Policing in the UK is world leading and sets the standard for law enforcement agencies across the globe. However, our service is under new pressures. We need to respond to more complex criminality, requiring more specialist skills, with an accelerating demand from cyber-crime, set against an enduring challenge around efficiency, effectiveness and funding. The borderless nature of crime is also challenging our current policing model.

Policing does not operate in a vacuum and cannot stand still in the increasingly digital world we work and live in. The challenges and opportunities that digital disruption present to policing are rapidly becoming defining issues for the service. We must move now and move quickly. While it may feel like the pace of
technology change is already overwhelming, it is only going to get faster. We have however made progress in the last few years, particularly around mobile technology and migration to cloud services, but we need to do more to meet growing digital demands.

Information is the lifeblood of policing therefore we must make the most of the masses of data made available to us enabling intelligence-led preventative policing and investigation, while continuing to meet citizen expectations regarding how we handle their data. Digital ethics is a significant issue for the service and one where we need to work in collaboration with government and representative groups to ensure we have the appropriate policy framework and public engagement in place to maintain the trust and confidence of the public.
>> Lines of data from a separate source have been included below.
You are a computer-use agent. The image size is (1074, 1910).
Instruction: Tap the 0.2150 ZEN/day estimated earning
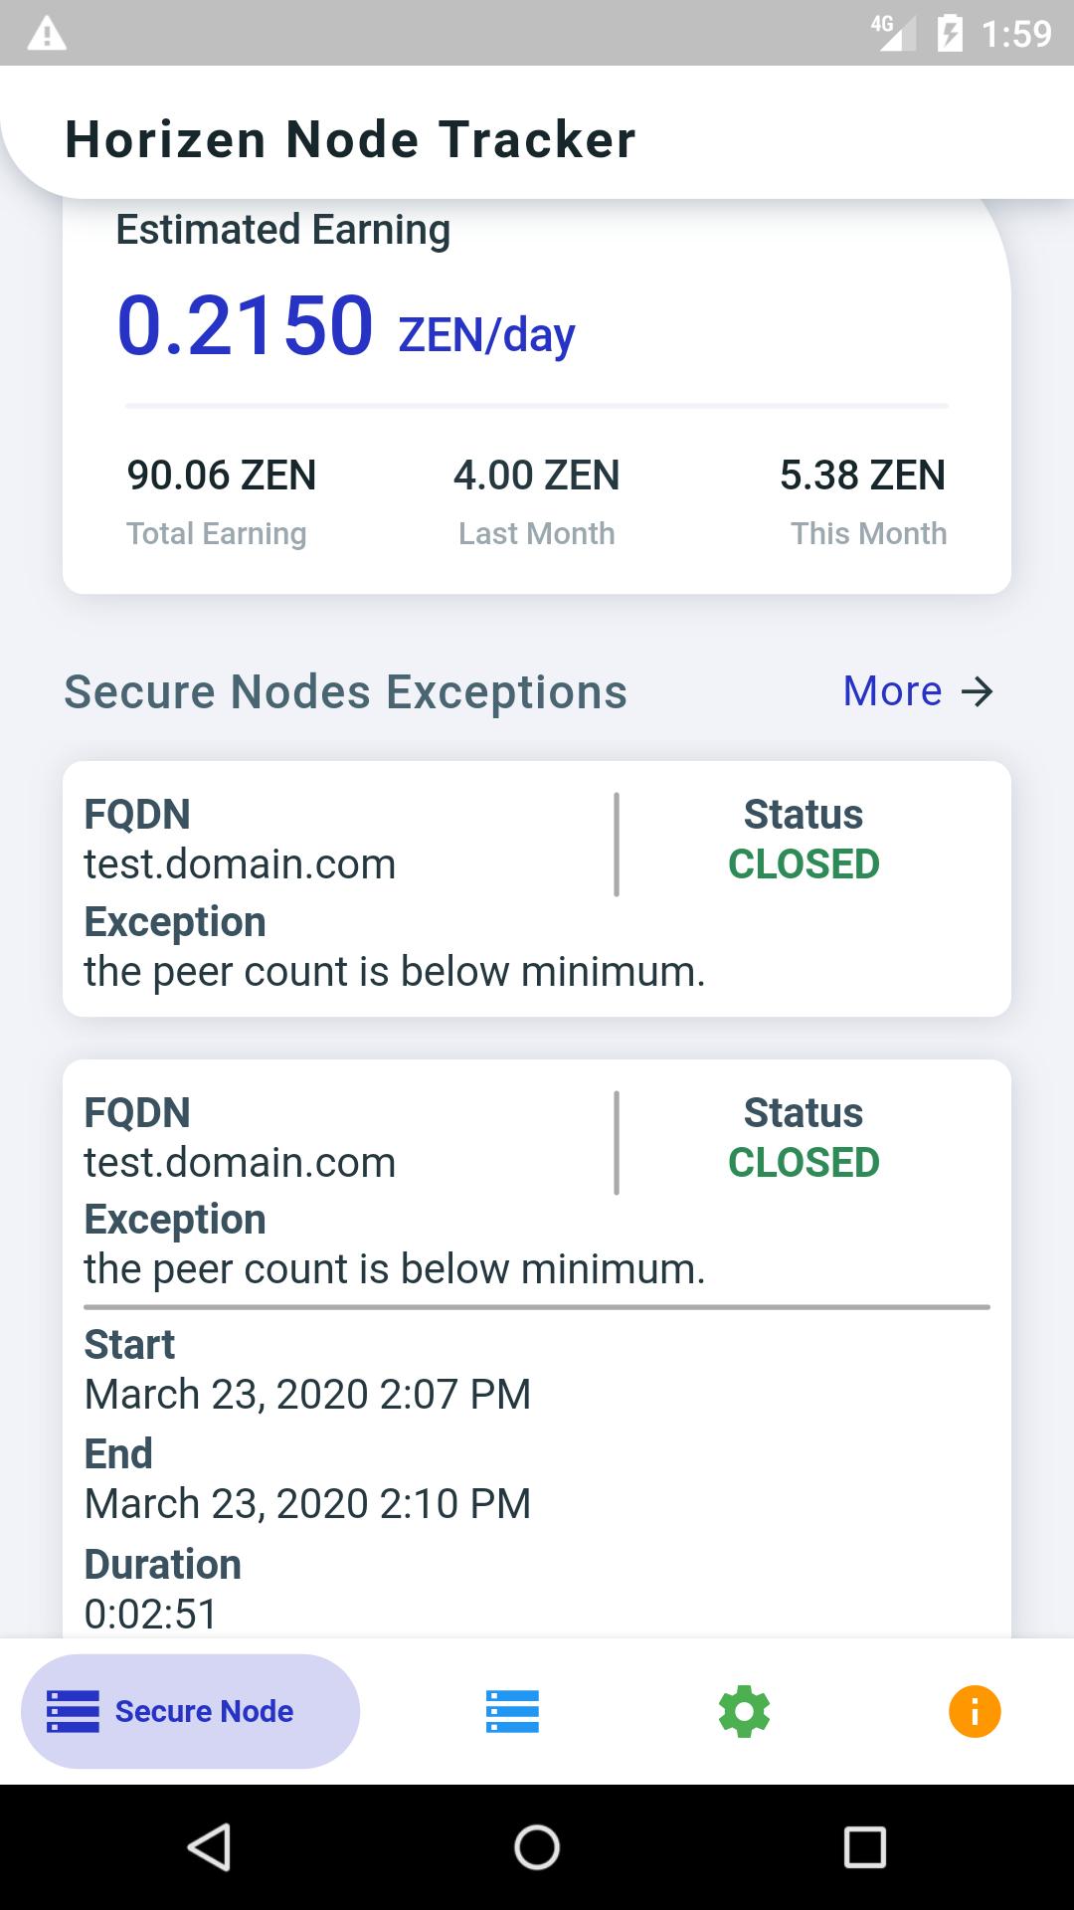point(345,326)

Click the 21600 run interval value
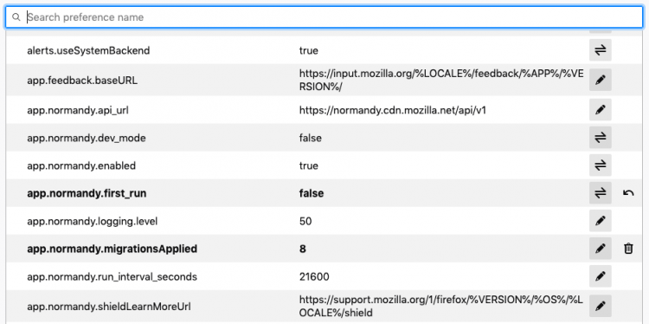[314, 276]
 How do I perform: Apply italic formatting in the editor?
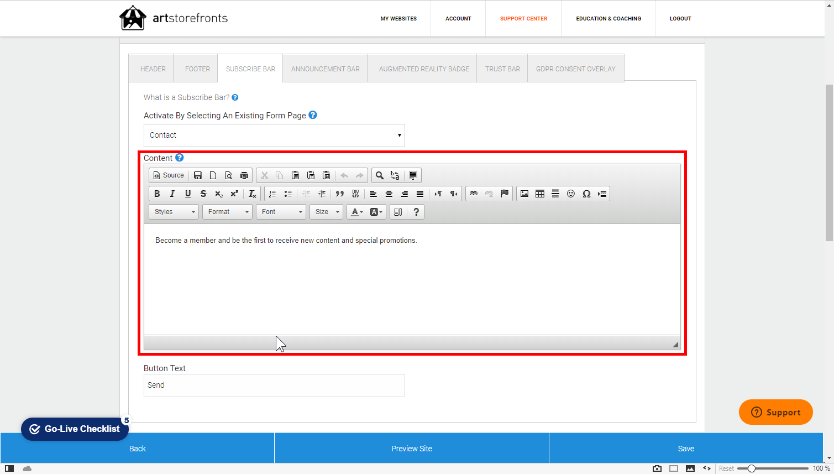click(172, 194)
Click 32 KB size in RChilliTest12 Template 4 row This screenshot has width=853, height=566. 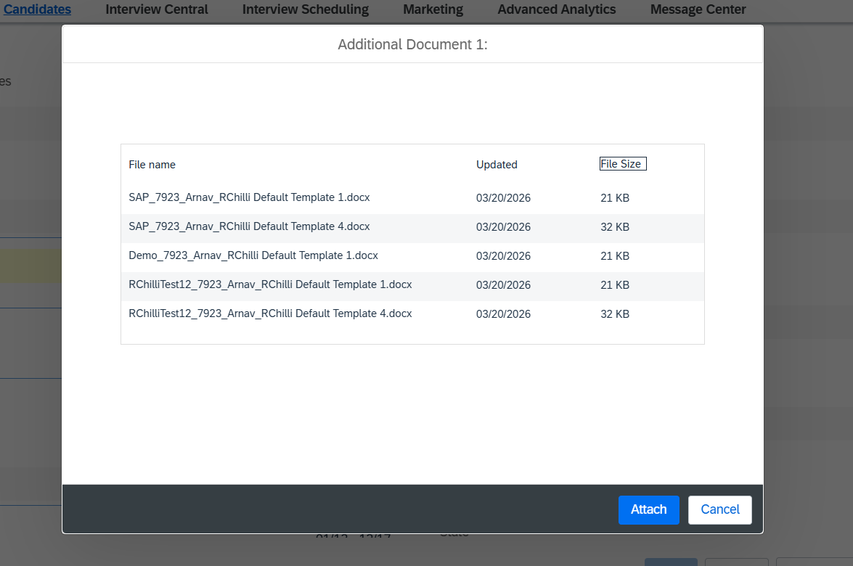tap(615, 314)
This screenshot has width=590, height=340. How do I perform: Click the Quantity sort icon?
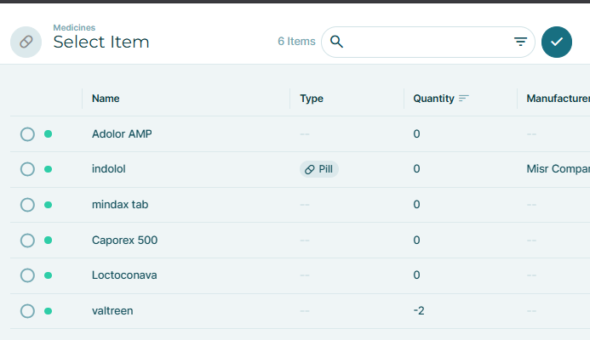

To protect people from harm in our rapidly changing world the service must modernise. We must develop capabilities to address the digital challenge and deal
with the complexity of modern criminality through the exploitation of new technologies. Modernisation of the service will require a significant change in our policing system and we must consider what elements of digital transformation will be better delivered locally, regionally and nationally but with a clear convergence around a common roadmap.

Digital transformation is central to our 2030 digital policing ambition to drive improvements in data, technology and, most importantly, the skills of the
people that lead, manage and use it. To do this we need to prioritise and focus our efforts across the service and be clear on what is needed to deliver it. We must make the best of local, front-line innovation and creativity; while finding the means to scale and deploy nationally and at pace. We must also recognise that we have a considerable legacy technology estate therefore investments must take account of the maturity and starting point of all forces.
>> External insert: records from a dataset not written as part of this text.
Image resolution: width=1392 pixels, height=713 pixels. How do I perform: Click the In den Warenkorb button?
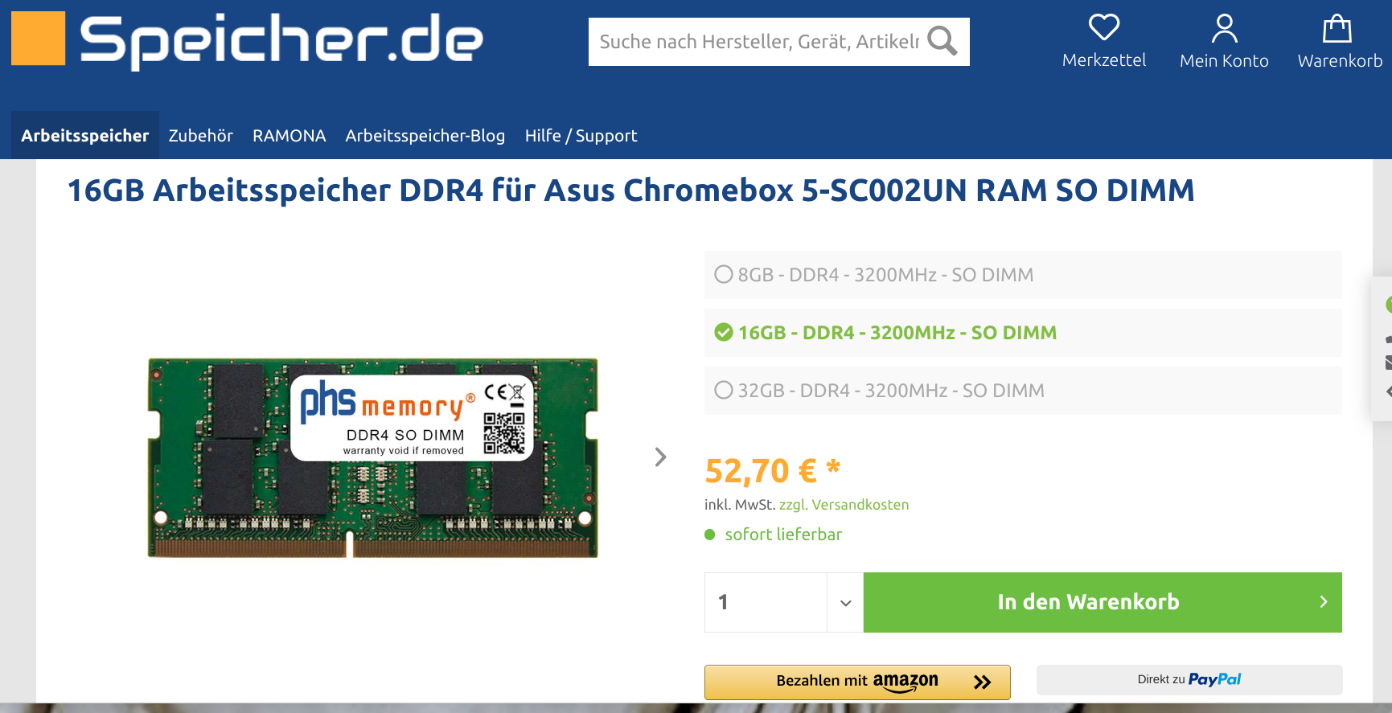pyautogui.click(x=1103, y=602)
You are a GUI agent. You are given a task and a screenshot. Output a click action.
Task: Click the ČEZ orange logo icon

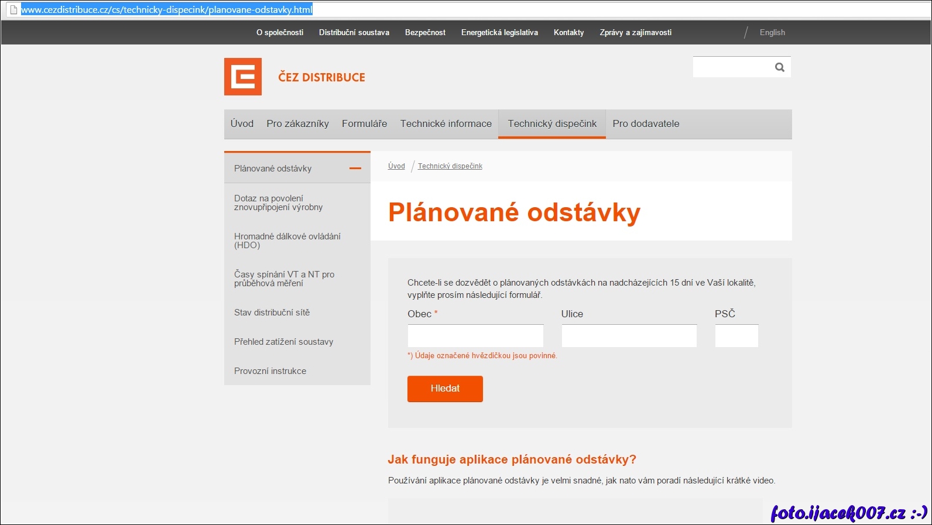point(243,77)
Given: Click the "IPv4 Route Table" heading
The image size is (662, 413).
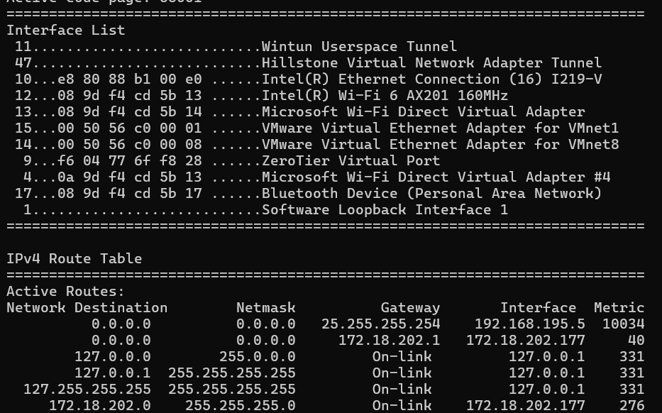Looking at the screenshot, I should (x=74, y=258).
This strategy sets out a new digital ambition for our service through a set of tangible digital priorities for policing and it outlines the key data and technology
building blocks required to deliver them. In doing so, it builds on the Policing Vision 2025 and other relevant cross government strategies which supports our core mission to make communities safer.

The Digital Policing Strategy 2030 has been developed by the service in response to the digital challenges facing us, but ultimately for the benefit of the public we serve. The service is committed to its delivery and it will be at the heart of our digital transformation both locally and nationally. We all need it to work. Working together, we are confident that the challenges associated with this modernisation are surmountable as part of a concerted and coordinated movement across the policing service.